-- Dataset records start --

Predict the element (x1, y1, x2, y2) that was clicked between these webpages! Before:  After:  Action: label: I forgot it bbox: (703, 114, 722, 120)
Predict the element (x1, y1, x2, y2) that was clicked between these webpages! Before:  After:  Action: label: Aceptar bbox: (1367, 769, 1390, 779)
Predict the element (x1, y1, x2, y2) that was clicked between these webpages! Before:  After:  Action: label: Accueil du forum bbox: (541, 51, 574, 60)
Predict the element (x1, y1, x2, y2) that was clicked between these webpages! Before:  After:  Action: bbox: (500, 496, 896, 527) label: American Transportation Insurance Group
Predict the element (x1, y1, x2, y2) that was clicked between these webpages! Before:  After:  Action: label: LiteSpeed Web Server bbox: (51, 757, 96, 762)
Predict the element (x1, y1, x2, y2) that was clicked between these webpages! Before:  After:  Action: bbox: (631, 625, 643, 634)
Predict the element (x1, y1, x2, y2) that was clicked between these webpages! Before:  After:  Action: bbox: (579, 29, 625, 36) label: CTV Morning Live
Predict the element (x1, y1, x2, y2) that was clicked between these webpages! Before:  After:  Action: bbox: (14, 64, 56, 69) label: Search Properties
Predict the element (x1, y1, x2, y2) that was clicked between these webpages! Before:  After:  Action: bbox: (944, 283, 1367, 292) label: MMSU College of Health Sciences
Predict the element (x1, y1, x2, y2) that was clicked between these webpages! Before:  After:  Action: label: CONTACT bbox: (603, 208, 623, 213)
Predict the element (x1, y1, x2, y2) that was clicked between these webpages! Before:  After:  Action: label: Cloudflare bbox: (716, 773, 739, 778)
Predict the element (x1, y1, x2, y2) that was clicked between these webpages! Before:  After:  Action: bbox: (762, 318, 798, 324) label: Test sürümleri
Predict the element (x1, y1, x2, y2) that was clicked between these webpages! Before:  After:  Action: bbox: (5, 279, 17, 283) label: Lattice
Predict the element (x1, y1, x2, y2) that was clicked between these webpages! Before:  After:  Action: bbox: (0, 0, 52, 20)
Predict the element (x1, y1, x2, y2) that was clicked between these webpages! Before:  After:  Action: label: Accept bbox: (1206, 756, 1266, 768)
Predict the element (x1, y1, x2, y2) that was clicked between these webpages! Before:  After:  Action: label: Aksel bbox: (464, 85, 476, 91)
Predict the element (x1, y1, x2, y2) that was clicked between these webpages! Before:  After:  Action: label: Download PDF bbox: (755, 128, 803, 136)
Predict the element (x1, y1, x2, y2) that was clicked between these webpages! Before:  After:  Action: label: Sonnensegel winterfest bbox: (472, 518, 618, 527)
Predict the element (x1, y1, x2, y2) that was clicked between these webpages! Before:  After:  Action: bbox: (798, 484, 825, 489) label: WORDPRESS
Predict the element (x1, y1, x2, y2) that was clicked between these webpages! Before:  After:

-- Dataset records end --

Please write out the listing above exactly, from the line containing "Transportation Insurance Group" down through the line containing "128, 803, 136)", including both of those lines.

* **Final answer**:
Predict the element (x1, y1, x2, y2) that was clicked between these webpages! Before:  After:  Action: bbox: (500, 496, 896, 527) label: American Transportation Insurance Group
Predict the element (x1, y1, x2, y2) that was clicked between these webpages! Before:  After:  Action: label: LiteSpeed Web Server bbox: (51, 757, 96, 762)
Predict the element (x1, y1, x2, y2) that was clicked between these webpages! Before:  After:  Action: bbox: (631, 625, 643, 634)
Predict the element (x1, y1, x2, y2) that was clicked between these webpages! Before:  After:  Action: bbox: (579, 29, 625, 36) label: CTV Morning Live
Predict the element (x1, y1, x2, y2) that was clicked between these webpages! Before:  After:  Action: bbox: (14, 64, 56, 69) label: Search Properties
Predict the element (x1, y1, x2, y2) that was clicked between these webpages! Before:  After:  Action: bbox: (944, 283, 1367, 292) label: MMSU College of Health Sciences
Predict the element (x1, y1, x2, y2) that was clicked between these webpages! Before:  After:  Action: label: CONTACT bbox: (603, 208, 623, 213)
Predict the element (x1, y1, x2, y2) that was clicked between these webpages! Before:  After:  Action: label: Cloudflare bbox: (716, 773, 739, 778)
Predict the element (x1, y1, x2, y2) that was clicked between these webpages! Before:  After:  Action: bbox: (762, 318, 798, 324) label: Test sürümleri
Predict the element (x1, y1, x2, y2) that was clicked between these webpages! Before:  After:  Action: bbox: (5, 279, 17, 283) label: Lattice
Predict the element (x1, y1, x2, y2) that was clicked between these webpages! Before:  After:  Action: bbox: (0, 0, 52, 20)
Predict the element (x1, y1, x2, y2) that was clicked between these webpages! Before:  After:  Action: label: Accept bbox: (1206, 756, 1266, 768)
Predict the element (x1, y1, x2, y2) that was clicked between these webpages! Before:  After:  Action: label: Aksel bbox: (464, 85, 476, 91)
Predict the element (x1, y1, x2, y2) that was clicked between these webpages! Before:  After:  Action: label: Download PDF bbox: (755, 128, 803, 136)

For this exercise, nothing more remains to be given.